YOUR TASK> Return only those lines of the listing that hold the word "agent".

GIVEN RECORDS>
####################

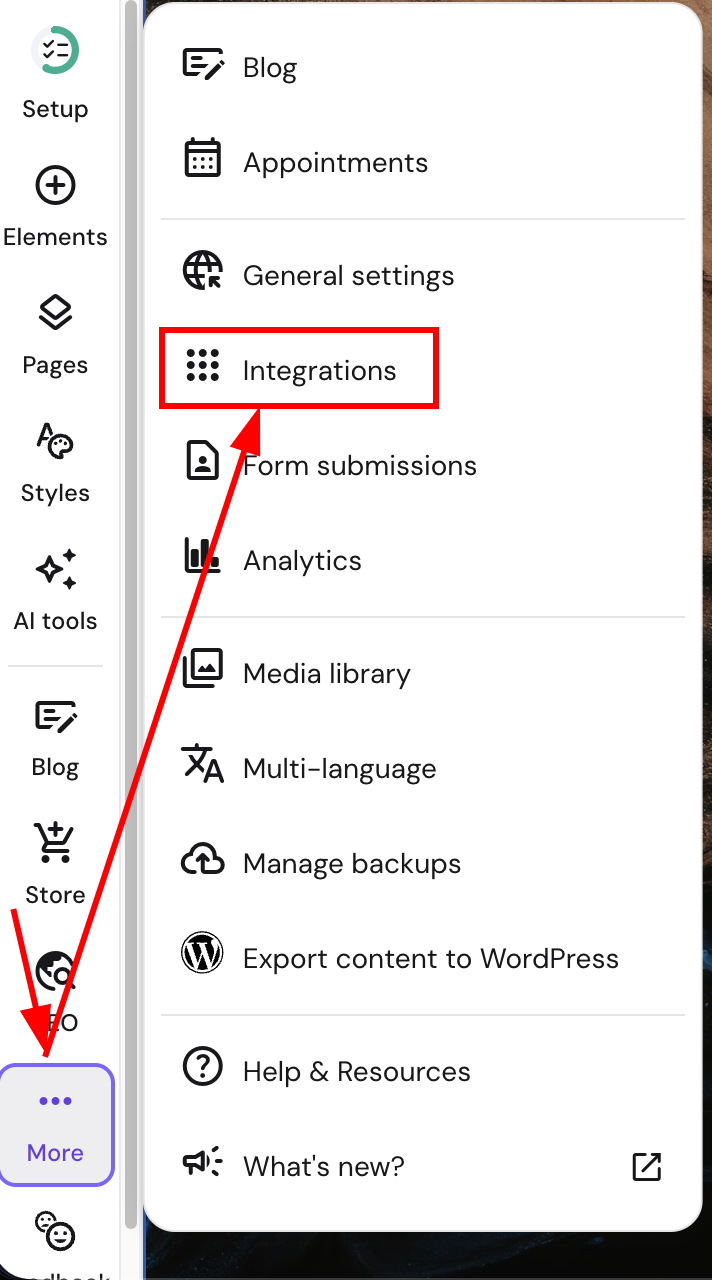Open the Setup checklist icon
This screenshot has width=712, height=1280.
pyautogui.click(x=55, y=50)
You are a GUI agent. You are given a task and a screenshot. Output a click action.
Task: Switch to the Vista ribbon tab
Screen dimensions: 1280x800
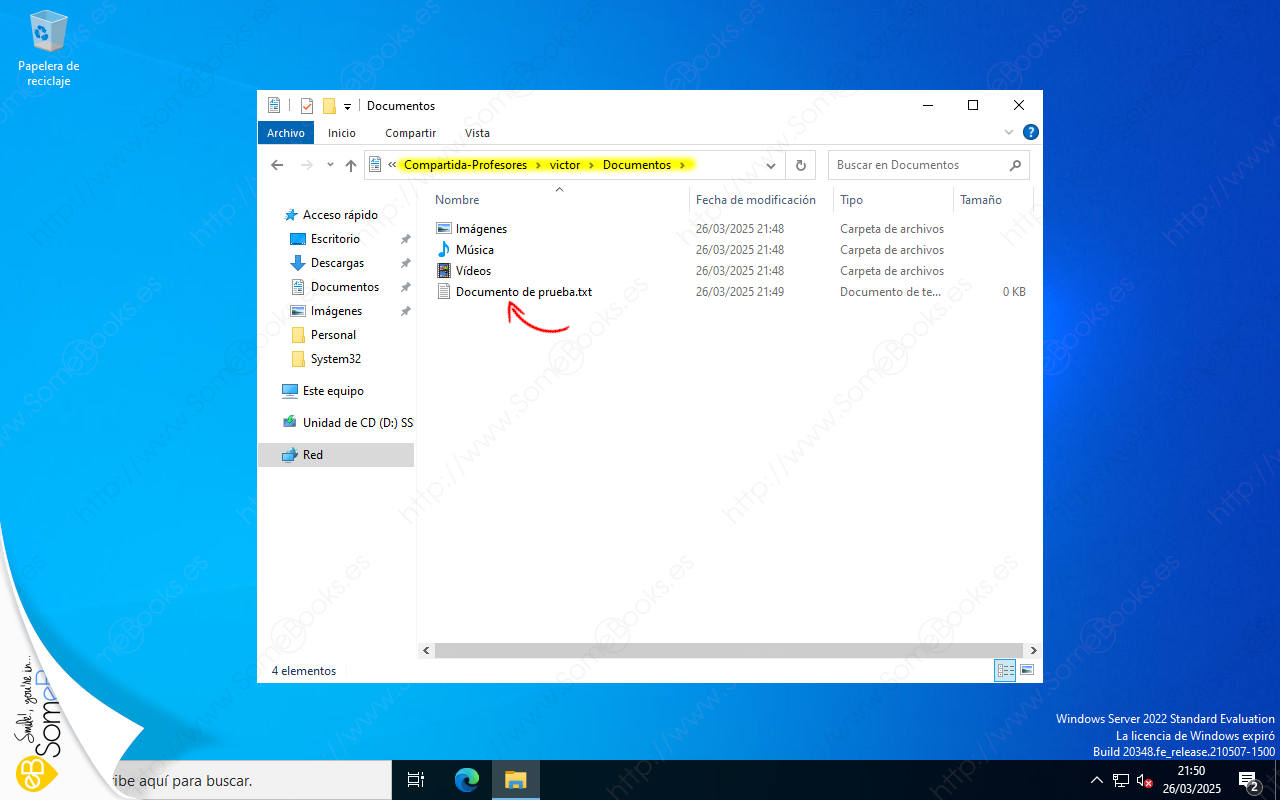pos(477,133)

####################

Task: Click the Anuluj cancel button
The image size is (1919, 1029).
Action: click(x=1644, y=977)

####################

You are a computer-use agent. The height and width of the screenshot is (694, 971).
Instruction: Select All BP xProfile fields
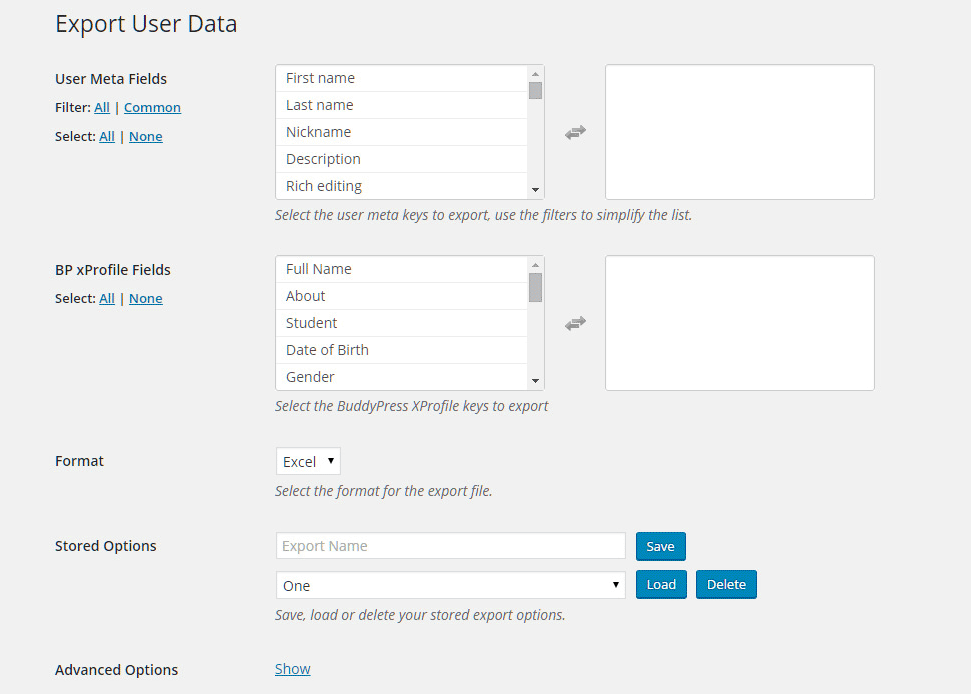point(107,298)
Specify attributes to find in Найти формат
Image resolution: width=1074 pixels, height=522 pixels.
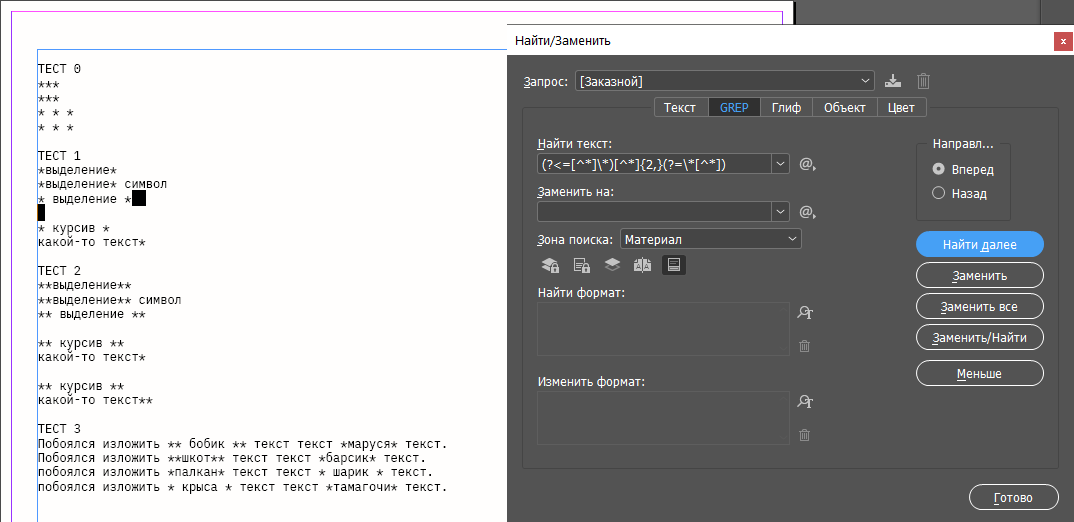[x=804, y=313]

####################

ANSWER TO THIS TASK>
You are a GUI agent. You are given a task and a screenshot. Output a click action.
You are a computer-use agent. The height and width of the screenshot is (694, 971).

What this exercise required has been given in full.